“I only want to die or change.”

 

Tom Sizemore here gets the Matthew Lillard treatment: He’s an actor that time has mostly forgotten, handed a juicy but brief role that ends in comedic groveling and tears and no shortage of sniveling. (He is, at least for now, spared a cranial explosion.) And he’s the one who utters the above line, giving the show an undercurrent of whether either of these things is ever exactly voluntary. Life, especially in David Lynch’s world, is sometimes violently taken. But is change ever entirely sincere, or is it equally forced? Tom Sizemore’s character only faces up to his morality when backed into a corner.
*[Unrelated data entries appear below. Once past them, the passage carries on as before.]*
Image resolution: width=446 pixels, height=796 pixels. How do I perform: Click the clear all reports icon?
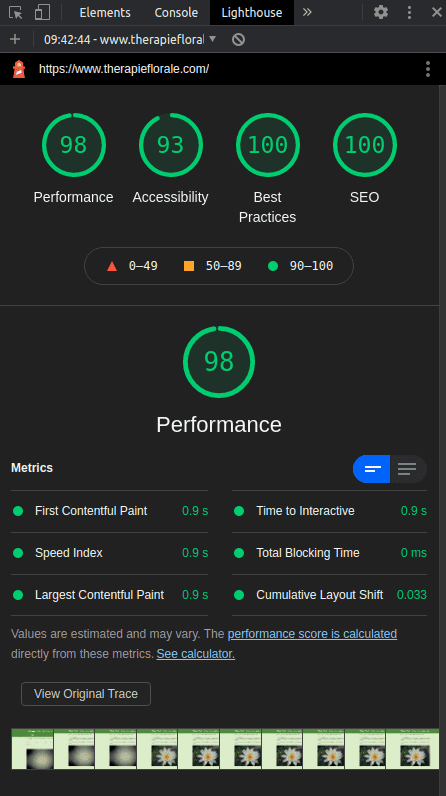point(238,39)
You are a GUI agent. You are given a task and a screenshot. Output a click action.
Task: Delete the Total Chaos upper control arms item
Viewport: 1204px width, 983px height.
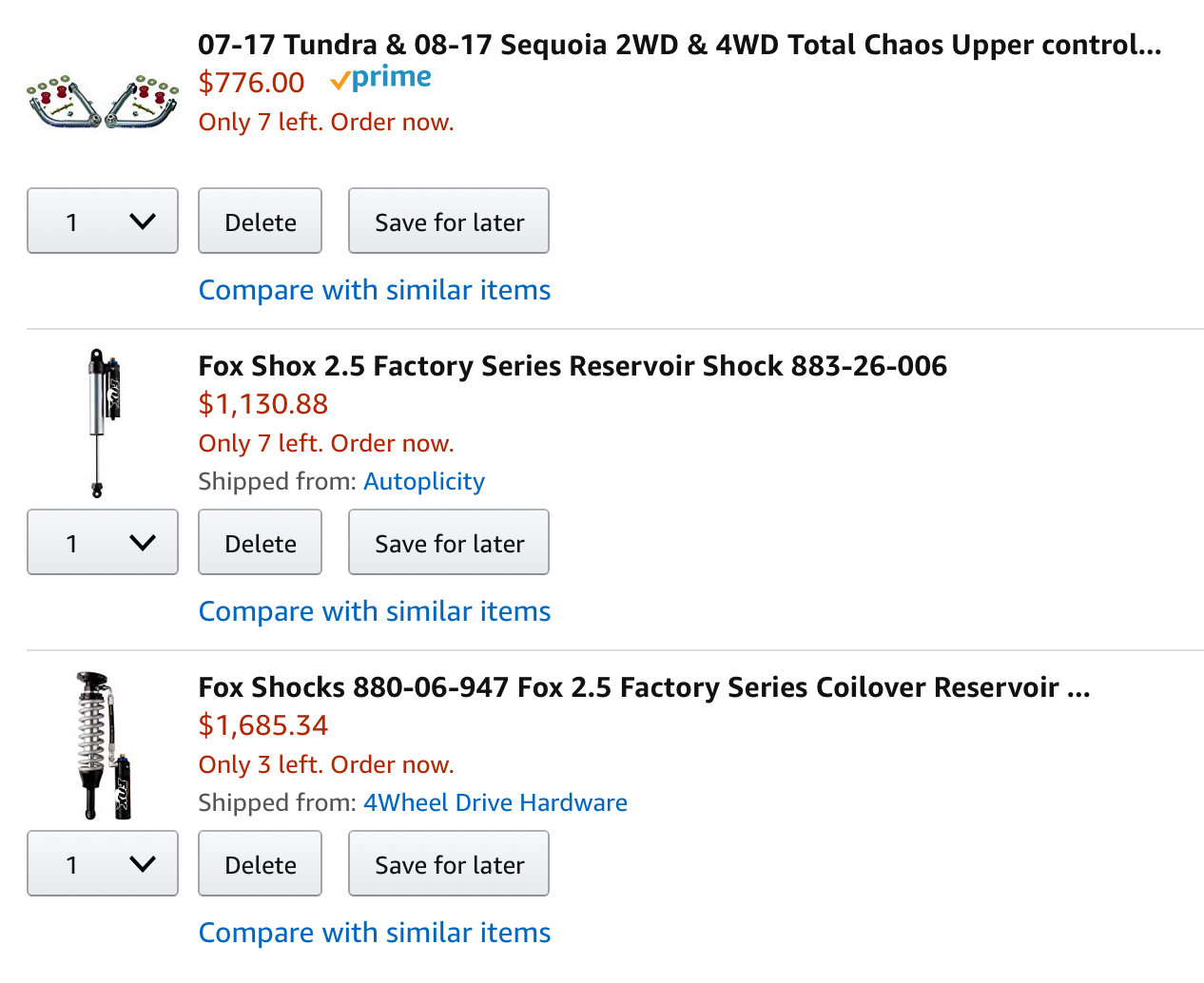tap(260, 221)
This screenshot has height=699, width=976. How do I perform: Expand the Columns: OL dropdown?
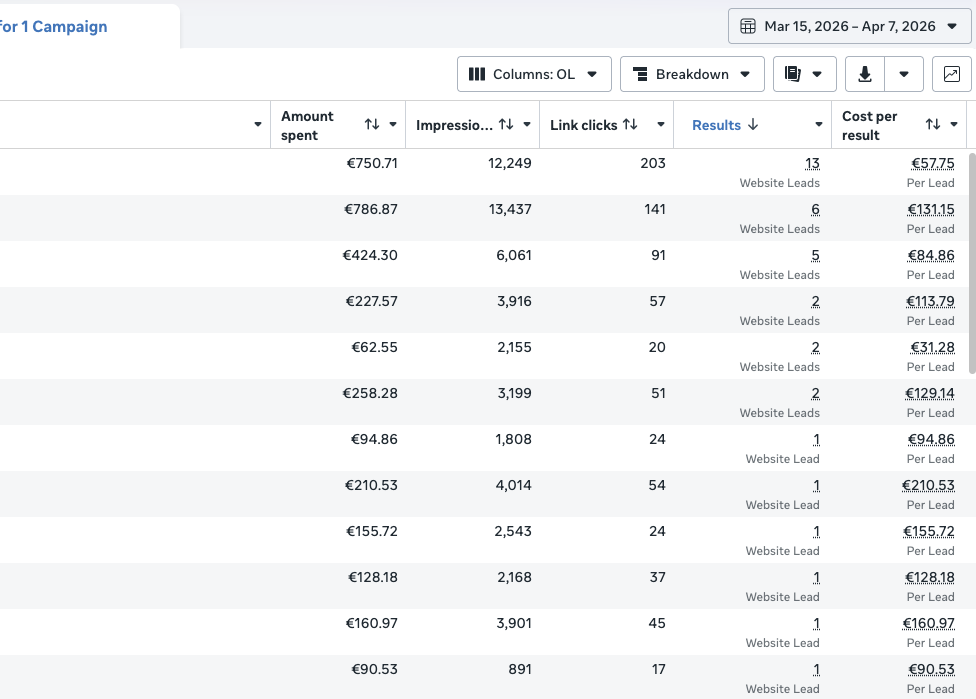pos(534,74)

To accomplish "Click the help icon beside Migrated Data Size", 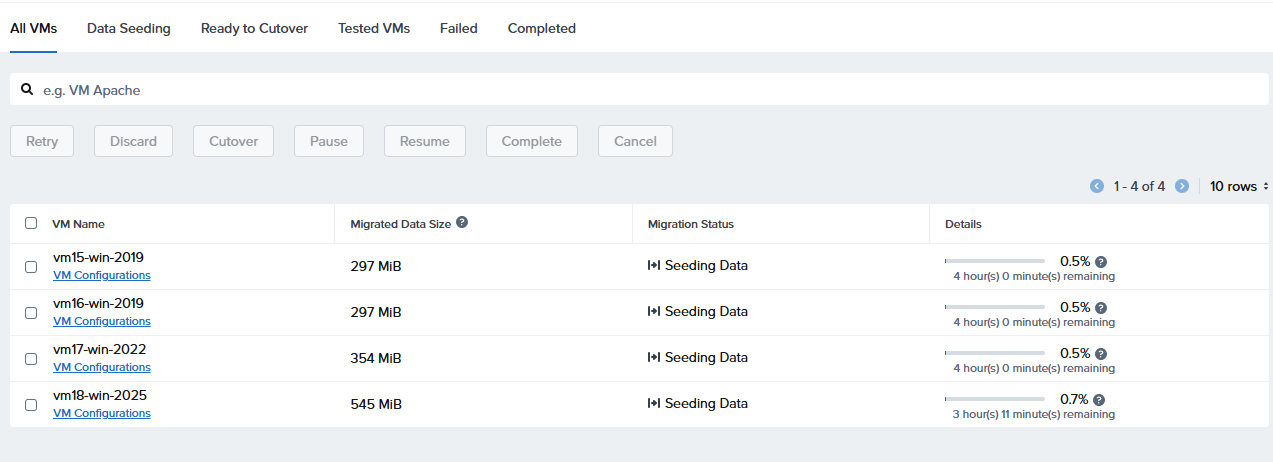I will point(462,223).
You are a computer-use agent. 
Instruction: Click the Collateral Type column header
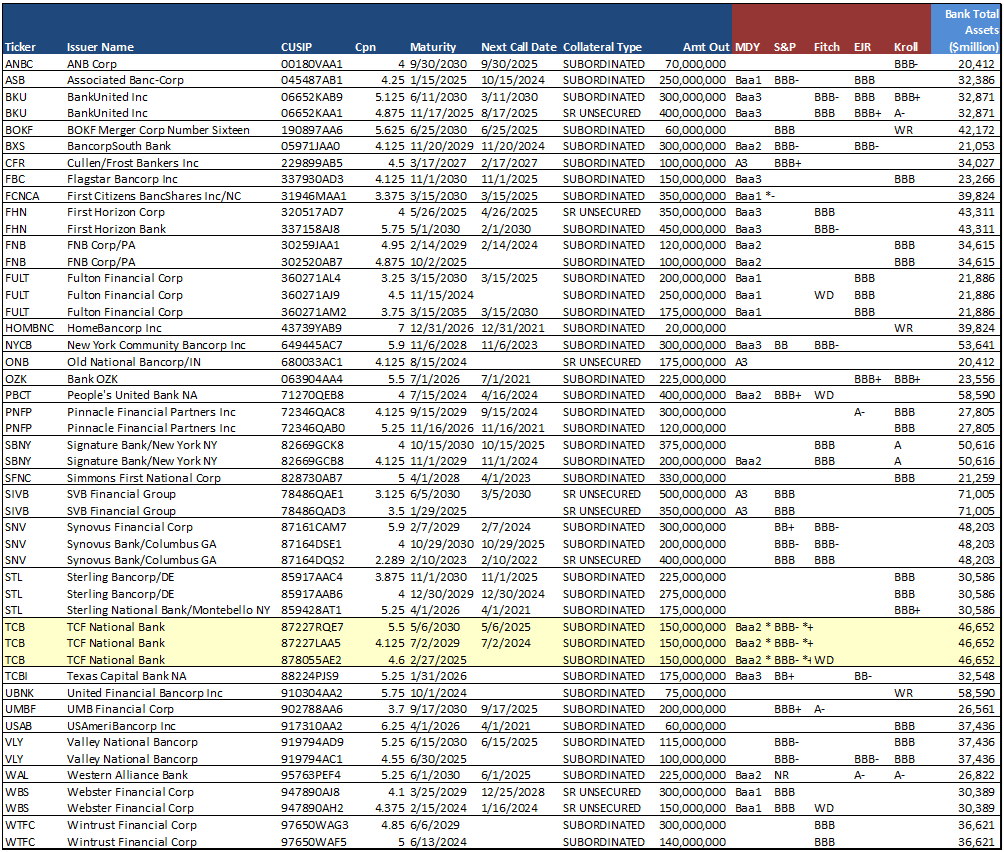point(602,47)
Audrey Horne changed, but only through skirting death; ditto, in some form or another, for Dale Cooper. Other Twin Peaks characters seem doomed to die rather than change — Shelly, Ben Horne perhaps, Sarah Palmer; Norma has been encouraged to change, but is wary — and poor Dougie Jones changed without anyone even seeming to notice, and of course, it’s because he was dead. I don’t know if David Lynch sees those two things as inexorably tied — change being simply the death of what once was — or if he’s just ruminating on the nature and sincerity of change, or… if he just wrote a pithy line, amusingly delivered by a sniveling man.

Okay, onto the recap.

What’s Dougie doing in Las Vegas these days?

Conga-ing. Well, sort of.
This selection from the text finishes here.